**DOCUMENT SECTION**
Some years ago I took a trip across New York State that brought me to Richfield Springs, a depressed little town. I came to one of those lawn ornament places, a roadside dealer that makes and sells them, and I wandered around to the back where the statues were sitting. They’re all concrete and are cast by workers, who set them out to cure for several days. They were all lined up on pallets, and the image of all those figures just hit me. The project I’m doing, taking photos of statuary, figurines and lawn sculpture, somehow clicked at that moment.

When you see two dozen frogs and 25 madonnas jumbled together, at first glance it looks arbitrary, but then you realize that someone ordered them. There is real beauty in not only the patterns but in these odd combinations of icons and images from different cultures and walks of life, everything from highbrow to strictly religious figures, with the kitschy and cartoony stuff all mixed in. And the way the light hits the unpainted statues is beautiful. I’ve been back to that place a number of times, but from that point on, I was interested in these things along the road and in front of people’s houses.

**EXERCISE TASKS**
• a. In the lawn-statuary passage, what material are the statues at the roadside dealer made of?
• b. From the lawn-statuary passage, write out the stretch from "When you see" through "of people’s houses.", substituting "gnomes" for "frogs".

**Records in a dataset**
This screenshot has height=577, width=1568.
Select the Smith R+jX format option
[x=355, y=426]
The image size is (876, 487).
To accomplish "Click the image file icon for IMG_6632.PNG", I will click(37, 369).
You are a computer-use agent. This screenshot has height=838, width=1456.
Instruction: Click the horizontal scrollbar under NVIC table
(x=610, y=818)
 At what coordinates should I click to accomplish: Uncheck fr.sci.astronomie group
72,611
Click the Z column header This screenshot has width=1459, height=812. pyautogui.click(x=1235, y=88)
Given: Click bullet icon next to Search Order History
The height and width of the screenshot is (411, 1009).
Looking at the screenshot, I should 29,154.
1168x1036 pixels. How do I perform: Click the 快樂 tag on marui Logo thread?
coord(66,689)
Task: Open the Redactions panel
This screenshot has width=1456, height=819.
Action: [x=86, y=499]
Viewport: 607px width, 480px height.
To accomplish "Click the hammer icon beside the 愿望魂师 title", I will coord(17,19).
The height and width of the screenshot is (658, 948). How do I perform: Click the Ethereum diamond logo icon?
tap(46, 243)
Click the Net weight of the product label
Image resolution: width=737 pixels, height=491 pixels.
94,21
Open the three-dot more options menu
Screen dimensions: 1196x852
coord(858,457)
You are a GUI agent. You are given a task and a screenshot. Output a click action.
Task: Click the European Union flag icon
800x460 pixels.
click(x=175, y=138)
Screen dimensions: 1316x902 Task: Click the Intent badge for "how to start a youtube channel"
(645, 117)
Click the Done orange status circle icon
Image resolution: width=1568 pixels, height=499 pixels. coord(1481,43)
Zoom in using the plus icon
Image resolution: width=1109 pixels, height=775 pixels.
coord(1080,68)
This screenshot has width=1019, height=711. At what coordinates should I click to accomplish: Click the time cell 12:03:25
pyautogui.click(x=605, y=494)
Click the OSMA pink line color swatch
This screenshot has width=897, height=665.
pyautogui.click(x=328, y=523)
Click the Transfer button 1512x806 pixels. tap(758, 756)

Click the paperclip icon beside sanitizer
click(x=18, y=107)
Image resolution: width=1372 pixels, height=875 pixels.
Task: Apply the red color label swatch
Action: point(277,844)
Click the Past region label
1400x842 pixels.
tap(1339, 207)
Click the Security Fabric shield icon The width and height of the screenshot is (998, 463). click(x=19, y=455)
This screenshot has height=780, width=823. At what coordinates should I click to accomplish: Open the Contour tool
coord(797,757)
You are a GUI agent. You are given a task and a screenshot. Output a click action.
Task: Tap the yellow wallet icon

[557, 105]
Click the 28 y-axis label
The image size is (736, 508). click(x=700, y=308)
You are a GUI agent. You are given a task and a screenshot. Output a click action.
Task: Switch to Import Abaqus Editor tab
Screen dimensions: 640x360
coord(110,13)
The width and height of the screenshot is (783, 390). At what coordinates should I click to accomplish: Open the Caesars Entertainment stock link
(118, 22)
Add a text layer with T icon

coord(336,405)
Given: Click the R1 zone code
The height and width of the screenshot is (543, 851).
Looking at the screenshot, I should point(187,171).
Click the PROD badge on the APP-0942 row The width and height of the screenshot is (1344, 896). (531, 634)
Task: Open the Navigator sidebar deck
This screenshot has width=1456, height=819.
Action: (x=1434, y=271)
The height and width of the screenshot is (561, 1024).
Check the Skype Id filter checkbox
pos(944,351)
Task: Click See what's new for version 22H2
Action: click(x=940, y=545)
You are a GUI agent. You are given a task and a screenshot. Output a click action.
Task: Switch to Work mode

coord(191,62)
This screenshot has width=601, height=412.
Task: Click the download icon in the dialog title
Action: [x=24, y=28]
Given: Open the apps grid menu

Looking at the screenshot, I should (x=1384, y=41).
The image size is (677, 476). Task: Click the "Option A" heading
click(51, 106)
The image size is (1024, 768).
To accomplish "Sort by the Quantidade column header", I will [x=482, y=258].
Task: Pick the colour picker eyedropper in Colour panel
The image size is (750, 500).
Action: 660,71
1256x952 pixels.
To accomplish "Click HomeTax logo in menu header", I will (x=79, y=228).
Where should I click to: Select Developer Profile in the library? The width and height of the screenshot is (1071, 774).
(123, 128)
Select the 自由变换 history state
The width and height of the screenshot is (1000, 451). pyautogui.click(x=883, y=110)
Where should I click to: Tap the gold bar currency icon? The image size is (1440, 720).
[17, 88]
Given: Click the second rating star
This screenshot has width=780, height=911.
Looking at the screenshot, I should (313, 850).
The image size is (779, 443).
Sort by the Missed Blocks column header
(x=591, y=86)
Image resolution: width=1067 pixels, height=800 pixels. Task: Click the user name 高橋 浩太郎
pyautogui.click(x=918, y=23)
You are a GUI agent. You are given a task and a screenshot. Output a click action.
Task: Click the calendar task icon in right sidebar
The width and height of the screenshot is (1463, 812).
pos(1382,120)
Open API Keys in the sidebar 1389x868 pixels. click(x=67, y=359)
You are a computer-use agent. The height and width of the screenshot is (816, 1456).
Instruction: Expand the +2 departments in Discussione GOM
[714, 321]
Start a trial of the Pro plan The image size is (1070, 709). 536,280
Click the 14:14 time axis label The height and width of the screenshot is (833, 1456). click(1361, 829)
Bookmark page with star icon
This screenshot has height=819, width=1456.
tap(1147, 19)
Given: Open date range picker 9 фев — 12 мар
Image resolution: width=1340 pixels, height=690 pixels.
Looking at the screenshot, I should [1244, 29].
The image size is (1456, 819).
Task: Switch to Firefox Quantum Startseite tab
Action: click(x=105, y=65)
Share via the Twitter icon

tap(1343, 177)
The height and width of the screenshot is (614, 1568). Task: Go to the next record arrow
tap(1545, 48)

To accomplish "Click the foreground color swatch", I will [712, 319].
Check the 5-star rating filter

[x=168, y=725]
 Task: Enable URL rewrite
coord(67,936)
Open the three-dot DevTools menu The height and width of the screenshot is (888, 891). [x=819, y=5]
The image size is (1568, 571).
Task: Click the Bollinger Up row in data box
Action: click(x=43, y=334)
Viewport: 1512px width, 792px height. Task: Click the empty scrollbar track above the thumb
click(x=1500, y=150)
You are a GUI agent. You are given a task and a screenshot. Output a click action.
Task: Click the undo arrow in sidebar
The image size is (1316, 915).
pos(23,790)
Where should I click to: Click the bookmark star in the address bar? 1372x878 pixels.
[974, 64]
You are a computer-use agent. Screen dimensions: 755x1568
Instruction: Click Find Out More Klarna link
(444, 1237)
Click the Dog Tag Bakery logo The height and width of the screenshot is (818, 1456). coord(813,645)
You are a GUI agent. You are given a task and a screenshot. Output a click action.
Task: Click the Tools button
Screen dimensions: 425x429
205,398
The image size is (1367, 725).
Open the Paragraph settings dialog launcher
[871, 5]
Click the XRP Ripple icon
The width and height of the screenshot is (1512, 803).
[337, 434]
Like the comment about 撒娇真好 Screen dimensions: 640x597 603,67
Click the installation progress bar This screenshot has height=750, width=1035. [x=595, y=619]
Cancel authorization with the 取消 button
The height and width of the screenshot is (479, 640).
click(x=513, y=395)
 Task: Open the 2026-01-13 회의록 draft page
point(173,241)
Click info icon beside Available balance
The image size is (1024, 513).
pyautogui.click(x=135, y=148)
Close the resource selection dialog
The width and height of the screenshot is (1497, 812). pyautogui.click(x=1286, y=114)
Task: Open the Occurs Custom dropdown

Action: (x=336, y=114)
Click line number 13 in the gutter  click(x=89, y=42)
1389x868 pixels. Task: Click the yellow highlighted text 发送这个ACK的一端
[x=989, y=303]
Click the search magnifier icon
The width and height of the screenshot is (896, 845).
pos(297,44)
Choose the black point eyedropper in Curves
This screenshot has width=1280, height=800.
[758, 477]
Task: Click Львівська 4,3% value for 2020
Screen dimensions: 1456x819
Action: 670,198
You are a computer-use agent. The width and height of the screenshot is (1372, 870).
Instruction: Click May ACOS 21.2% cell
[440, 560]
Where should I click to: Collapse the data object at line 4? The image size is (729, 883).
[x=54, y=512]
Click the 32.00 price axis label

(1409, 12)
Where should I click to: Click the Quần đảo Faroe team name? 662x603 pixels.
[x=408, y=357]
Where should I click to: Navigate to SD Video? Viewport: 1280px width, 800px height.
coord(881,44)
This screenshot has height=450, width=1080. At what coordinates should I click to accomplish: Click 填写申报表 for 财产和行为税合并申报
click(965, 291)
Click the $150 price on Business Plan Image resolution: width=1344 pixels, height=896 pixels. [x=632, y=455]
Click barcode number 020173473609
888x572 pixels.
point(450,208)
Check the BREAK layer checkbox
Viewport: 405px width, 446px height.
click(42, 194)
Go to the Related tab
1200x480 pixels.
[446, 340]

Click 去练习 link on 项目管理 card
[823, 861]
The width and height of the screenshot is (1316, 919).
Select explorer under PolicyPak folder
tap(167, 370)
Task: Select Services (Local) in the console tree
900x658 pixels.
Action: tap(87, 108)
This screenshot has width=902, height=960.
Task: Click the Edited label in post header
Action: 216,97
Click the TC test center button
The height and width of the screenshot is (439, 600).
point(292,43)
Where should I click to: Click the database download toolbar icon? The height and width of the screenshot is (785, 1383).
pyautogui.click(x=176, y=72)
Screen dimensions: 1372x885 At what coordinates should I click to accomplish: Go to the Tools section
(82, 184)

**RESPONSES FOR EACH TASK**
• a. Concrete.

• b.
When you see two dozen gnomes and 25 madonnas jumbled together, at first glance it looks arbitrary, but then you realize that someone ordered them. There is real beauty in not only the patterns but in these odd combinations of icons and images from different cultures and walks of life, everything from highbrow to strictly religious figures, with the kitschy and cartoony stuff all mixed in. And the way the light hits the unpainted statues is beautiful. I’ve been back to that place a number of times, but from that point on, I was interested in these things along the road and in front of people’s houses.